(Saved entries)
____
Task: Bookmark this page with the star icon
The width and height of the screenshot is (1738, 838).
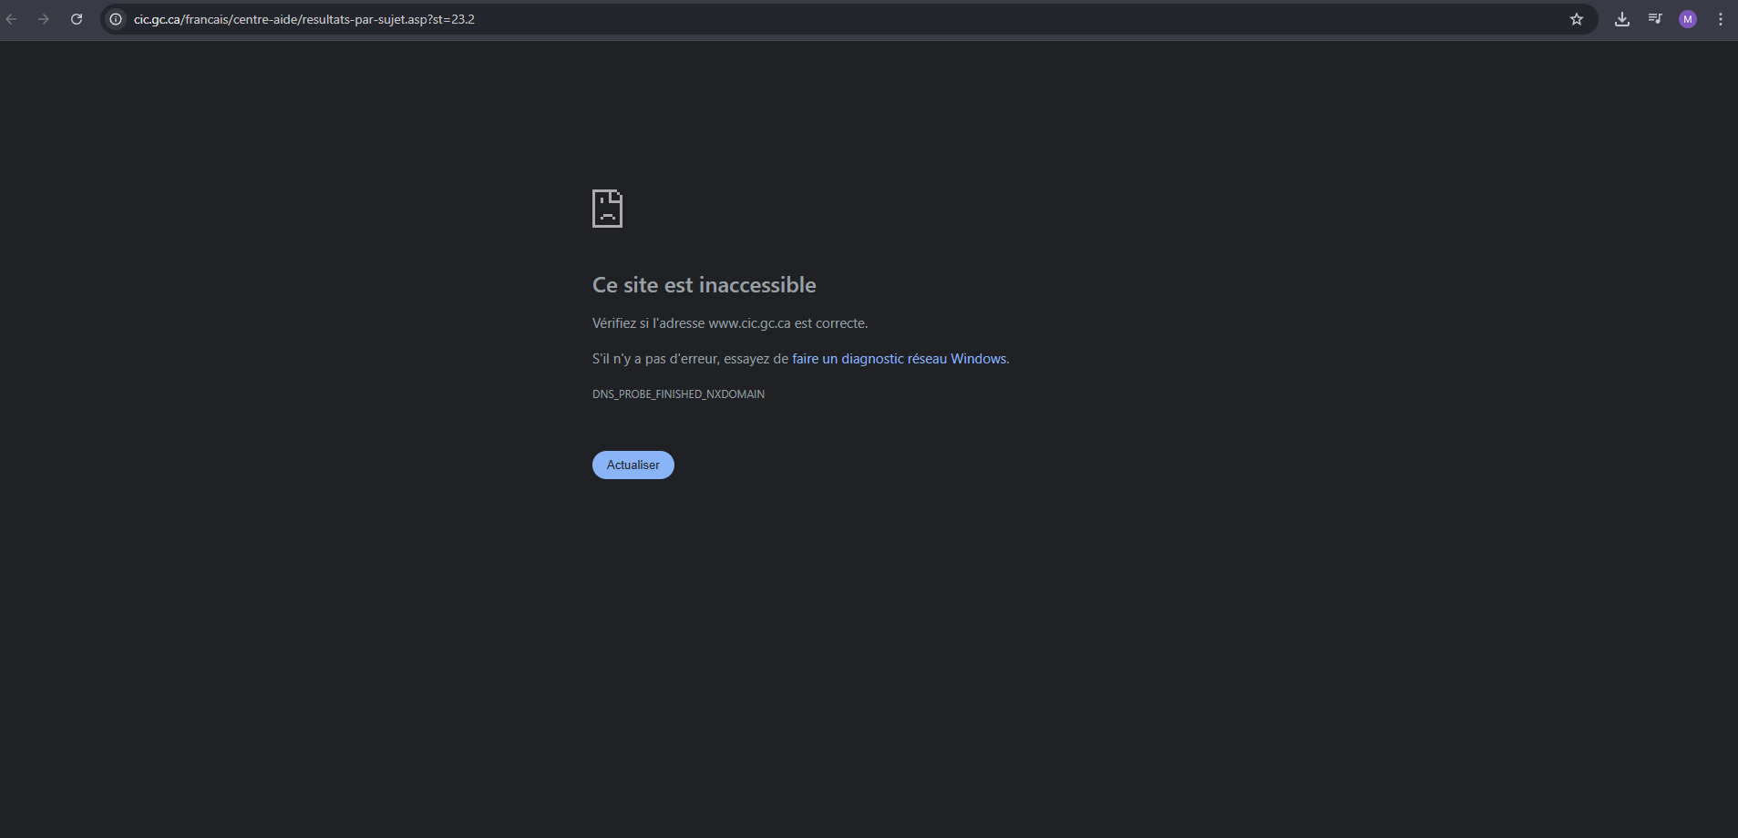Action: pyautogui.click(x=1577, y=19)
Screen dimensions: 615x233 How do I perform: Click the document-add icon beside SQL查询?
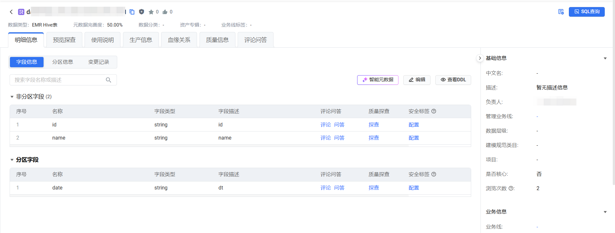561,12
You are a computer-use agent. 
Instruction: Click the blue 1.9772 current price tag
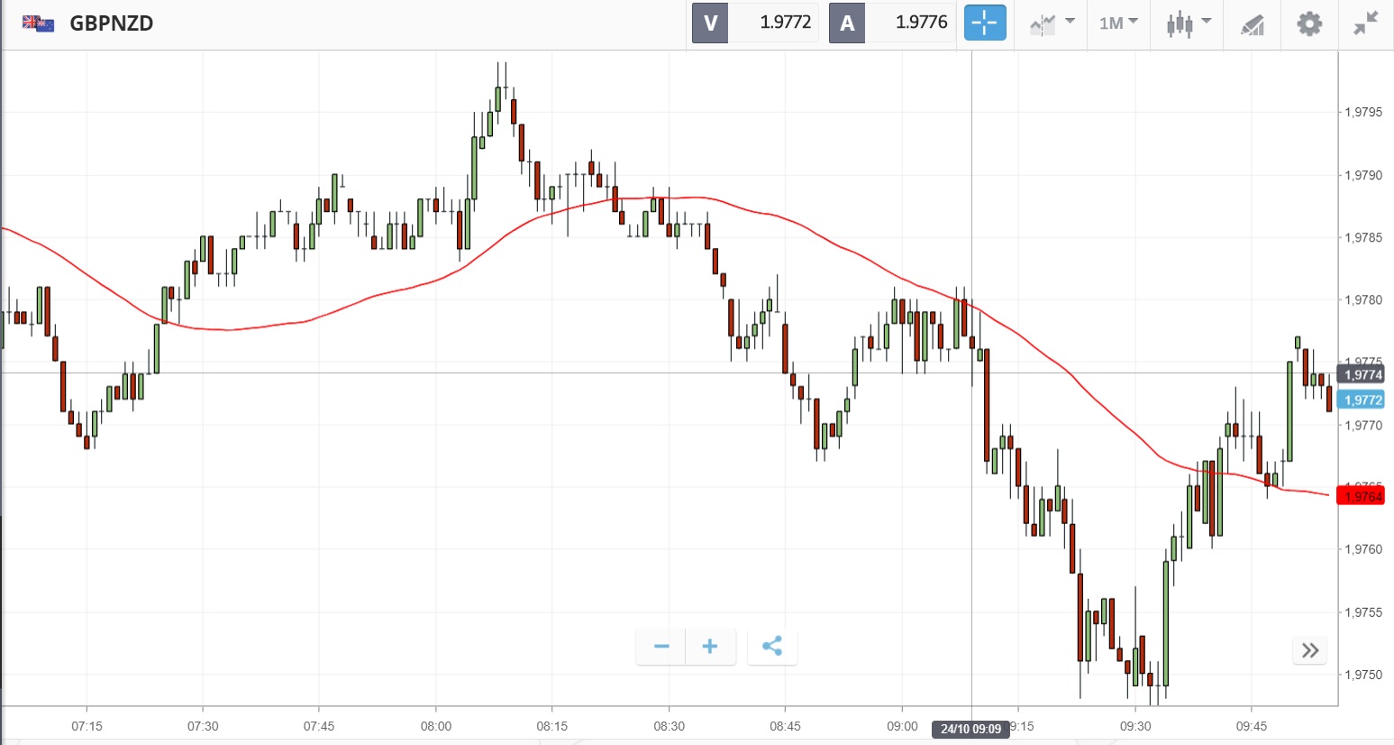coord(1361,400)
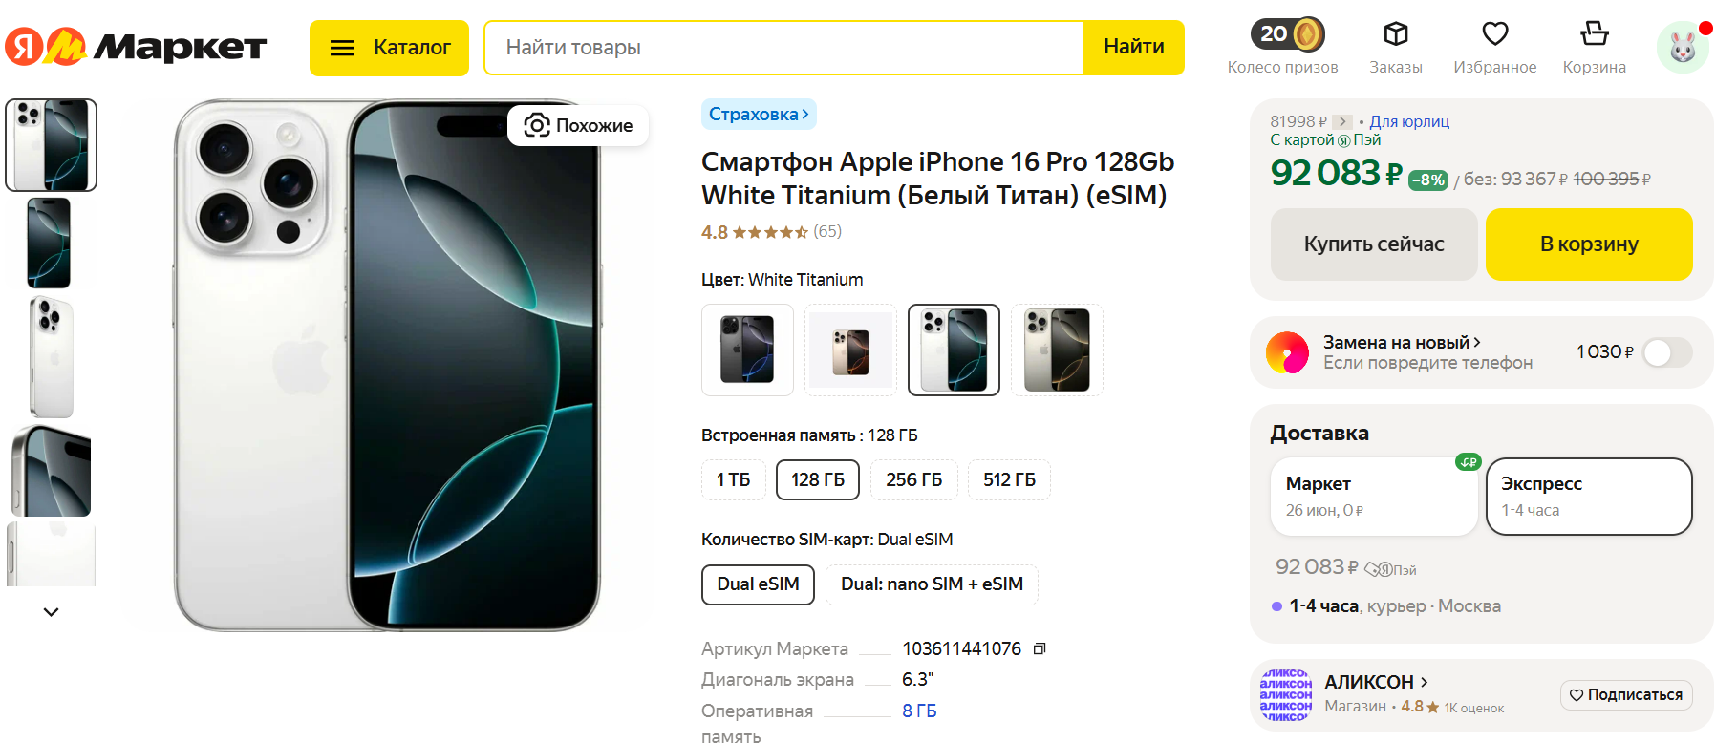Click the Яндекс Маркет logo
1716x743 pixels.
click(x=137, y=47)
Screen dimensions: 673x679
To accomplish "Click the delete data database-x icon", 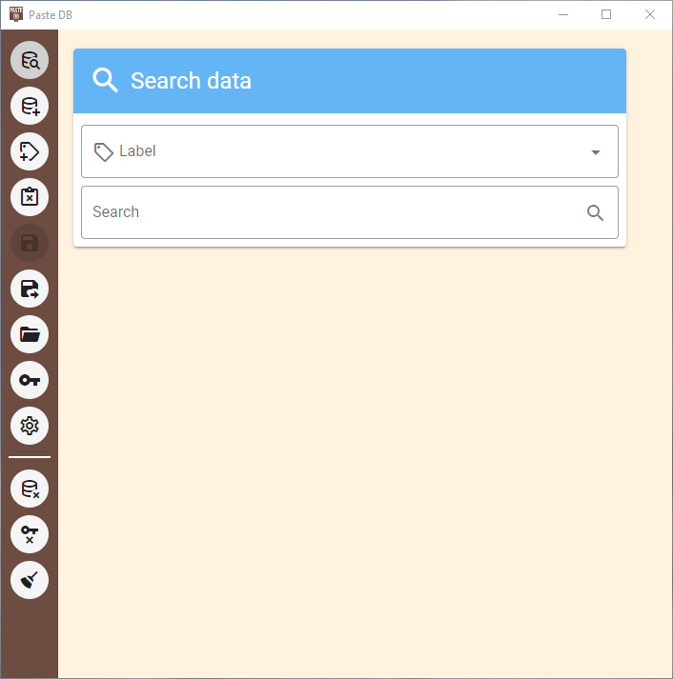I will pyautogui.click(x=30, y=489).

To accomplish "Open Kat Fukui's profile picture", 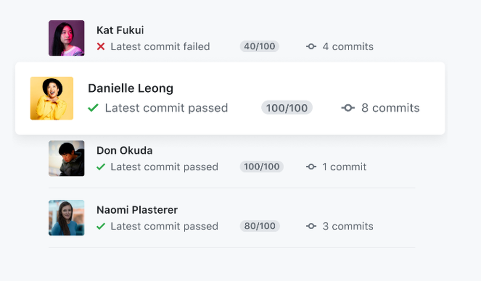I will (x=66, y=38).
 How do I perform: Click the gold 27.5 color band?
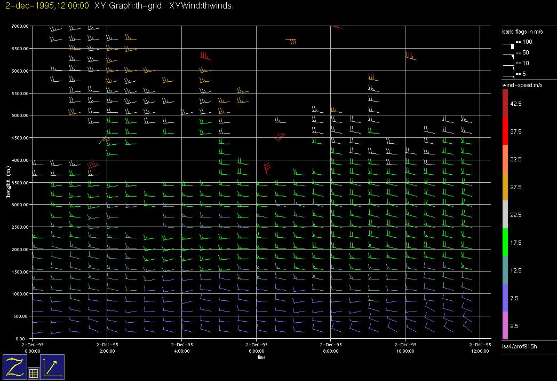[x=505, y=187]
____
● WHAT IS REQUIRED:
Could you reproduce exactly, and only, the lines from the start of the records through the line containing "You are a computer-use agent.", leaving out the pictures?

● WRITTEN RESPONSE:
Task: Bookmark this page with the star icon
The width and height of the screenshot is (1738, 838).
Action: pyautogui.click(x=1577, y=19)
Screen dimensions: 615x233 How do I perform: Click the document-add icon beside SQL查询?
561,12
You are a computer-use agent. 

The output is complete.